New software developed by Rice University bioengineers could speed up the diagnosis of breast cancer with 90 percent accuracy and without the need for a specialist, according to research published this week in the open-access journal Breast Cancer Research.
Researchers said the software could improve breast cancer management, particularly in developing countries where pathologists are not routinely available.
"To evaluate fresh breast tissue at the point of care could change the current practice of pathology," said lead researcher Rebecca Richards-Kortum, Rice's Malcolm Gillis University Professor and professor of bioengineering and of electrical and computer engineering. "We have developed a faster means to classify benign and malignant human breast tissues using fresh samples and thereby removing the need for time-consuming tissue preparation."
Today, breast-cancer diagnosis is an intricate process. Tissue first must be obtained, typically by either a core needle biopsy or surgical excision. Next, pathologists must complete a complex process to prepare the tissue for analysis and histological assessment.

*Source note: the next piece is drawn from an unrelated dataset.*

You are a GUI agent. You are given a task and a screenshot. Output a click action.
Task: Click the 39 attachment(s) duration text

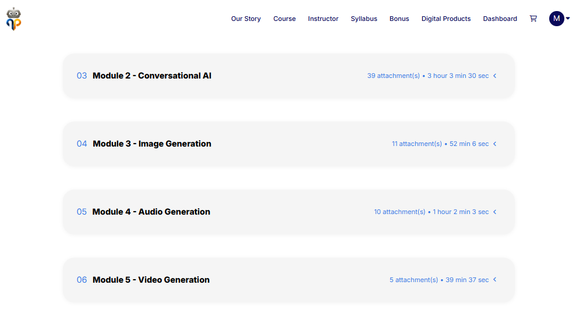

When examined under a microscope, cancerous and precancerous cells typically appear different from healthy cells. The study of cellular structures is known as histology, and a histological analysis is typically required for an accurate diagnosis of both the type and stage of a cancerous tumor.
The software developed in Richards-Kortum's lab allows for an automated histological assessment of breast cancer from tissue samples without the need for complex tissue-sample preparation or assessment by a pathologist. The software uses high-speed optical microscopy of intact breast tissue specimens.